Gegen einen Punkt des Schiedsspruchs protestierte der Arbeitgeber jedoch vehement: Arbeitnehmer müssten für Zigarettenpausen im Außenbereich am Zeiterfassungsterminal nicht ausstempeln, hatte die Einigungsstelle beschlossen. Das gehe zu weit, fand der Arbeitgeber. Man könne ihn nicht zwingen, während der Arbeitszeit für Freizeitaktivitäten Arbeitslohn zu zahlen, zumal die Einigungsstelle nicht einmal eine obere Grenze für die Zigarettenpausen festgelegt habe.

Beim Landesarbeitsgericht Schleswig-Holstein setzte sich das Unternehmen durch (4 TaBV 12/07). Der Spruch der Einigungsstelle sei zumindest in diesem Punkt unwirksam, so die Richter. Die Kompetenz der Einigungsstelle beim Nichtraucherschutz reiche nur so weit wie das Mitbestimmungsrecht des Betriebsrats. Und der dürfe nur mitreden, wenn es darum gehe, ob überhaupt Rauchpausen stattfänden und bei den Zeiten.

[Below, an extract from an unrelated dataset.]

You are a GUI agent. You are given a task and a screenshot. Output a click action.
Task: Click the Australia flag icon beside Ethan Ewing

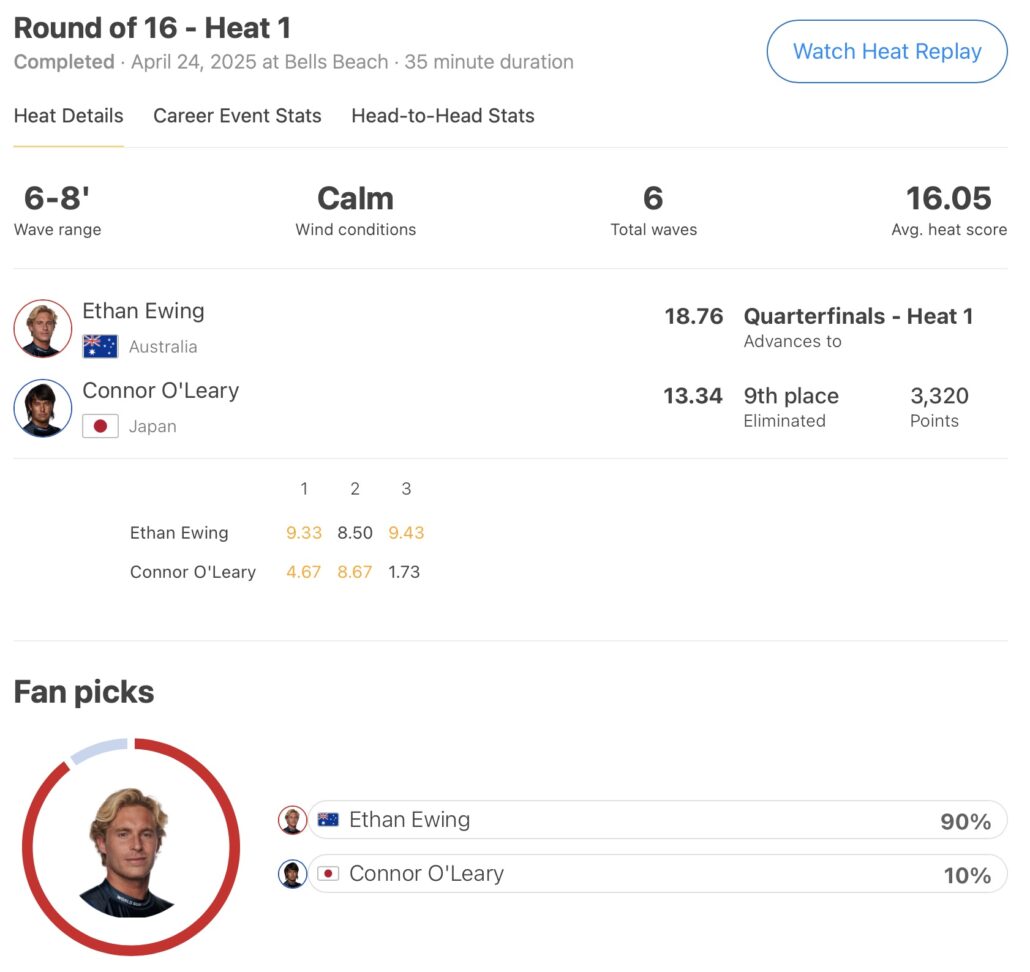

Darüber, ob er seine Arbeitnehmer während der Zigarettenpausen bezahle oder nicht, entscheide ausschließlich der Arbeitgeber. Im übrigen würden Nichtraucher vom Unternehmen benachteiligt, wäre es den Rauchern gestattet, bezahlte Zigarettenpausen während der Arbeitszeit einzulegen.